YOUR TASK = Images should be omitted while the rest of the data is duplicated exactly.

Stored data =
########################################

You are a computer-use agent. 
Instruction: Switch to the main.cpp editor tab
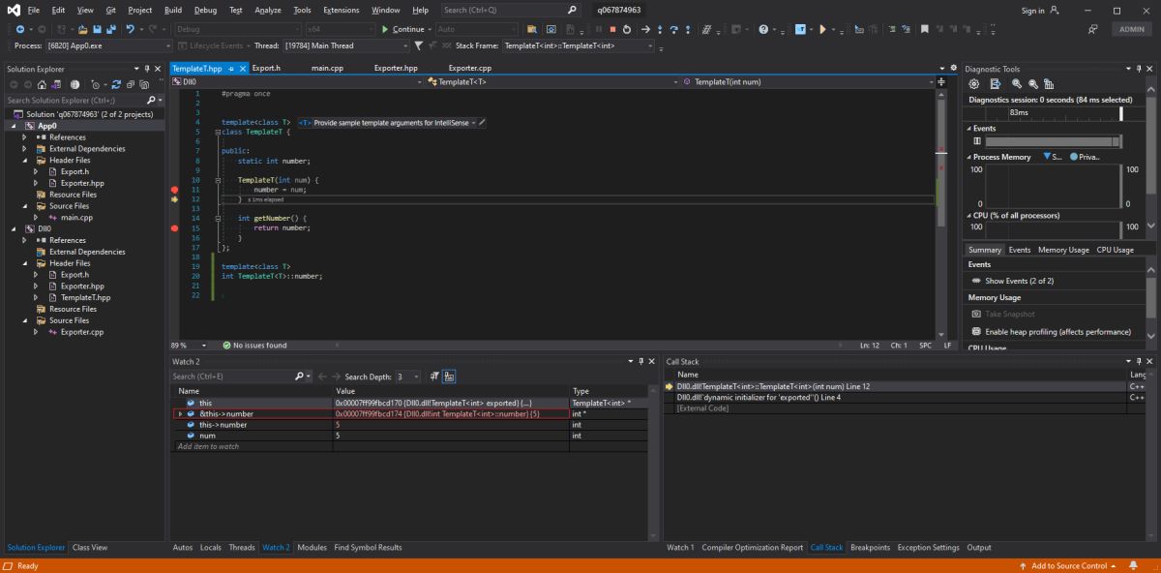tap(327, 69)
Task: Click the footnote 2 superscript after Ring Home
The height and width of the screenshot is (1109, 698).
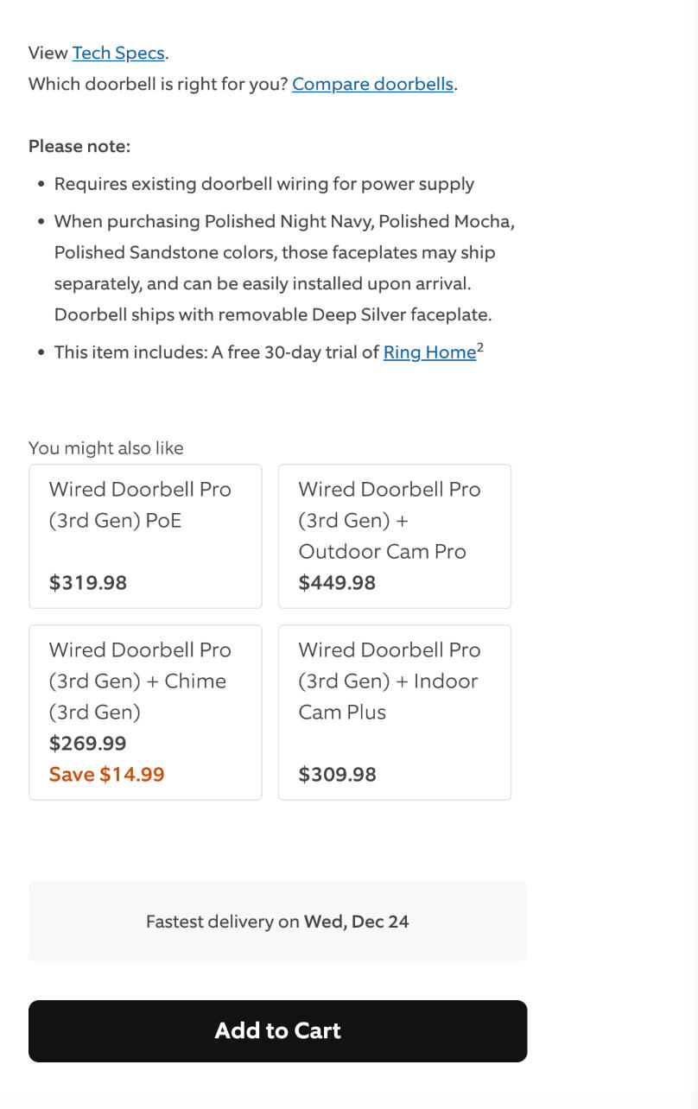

########################################

WRITTEN REPLY =
You are a computer-use agent. 
Instruction: Switch to the main.cpp editor tab
tap(327, 69)
Task: Click the footnote 2 superscript after Ring Home
The height and width of the screenshot is (1109, 698).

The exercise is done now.